Actif depuis plus de 15 ans, le groupe achat de France Urbaine a acquis une légitimité qui lui permet d’entretenir des relations régulières avec le CNA mais également avec la direction des affaires juridiques de Bercy et l’Observatoire économique de la commande publique (OECP), même si, tant Jean-Christophe Caroulle que Christophe Hannequin souhaiteraient qu’elles se pérennisent : « Ce sont des partenaires qui cohabitent au sein d’un même écosystème ».

Échanges régionaux et réseaux informels

 

Au niveau régional, Christophe Hannequin attache une attention particulière aux relations qu’il entretient avec les autres acheteurs du territoire : « Ici, à Marseille, les contacts avec mes collègues de la ville, de la région et du département sont réguliers, explique-t-il, au point que nous avons créé un groupement de commande avec le département sur la communication, un autre avec la RTM (régie des transports métropolitains) sur l’achat de gazole en vrac ». Dans les cartons, un projet de création d’une centrale d’achat avec le département et peut-être celui d’un groupement de commande avec le Musée des civilisations de l’Europe et de la Méditerranée (Mucem) ».

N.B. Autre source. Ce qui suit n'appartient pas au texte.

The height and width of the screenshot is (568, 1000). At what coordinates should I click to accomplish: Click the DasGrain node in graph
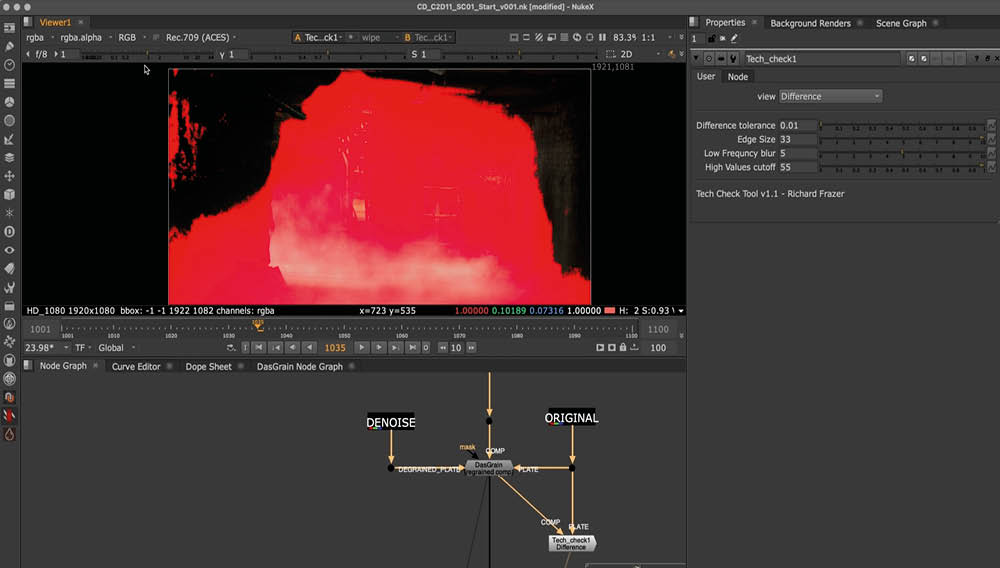[488, 467]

Le groupement de commande, c’est également ce sur quoi ont débouché à Dunkerque les relations entretenues entre la communauté urbaine, le centre hospitalier, l’université et le grand port maritime : « Des relations régulières entre acheteurs des différentes fonctions publiques peuvent permettre d’avancer, souligne Jean-Christophe Caroulle, ainsi, à Dunkerque, le groupement de commande que nous avons créé nous permet de mutualiser les achats de papier, de titres restaurant et de formations ».

Restent ensuite le benchmark, le sourcing ou les échanges qu’autorise par exemple LinkedIn : « Mais même si nous le souhaiterions, nous ne pouvons pas être partout reconnaît Jean-Christophe Caroulle, il faut hiérarchiser les priorités ». D’autant que, comme le souligne Christophe Hannequin : « Les réseaux, ça s’alimente ! ».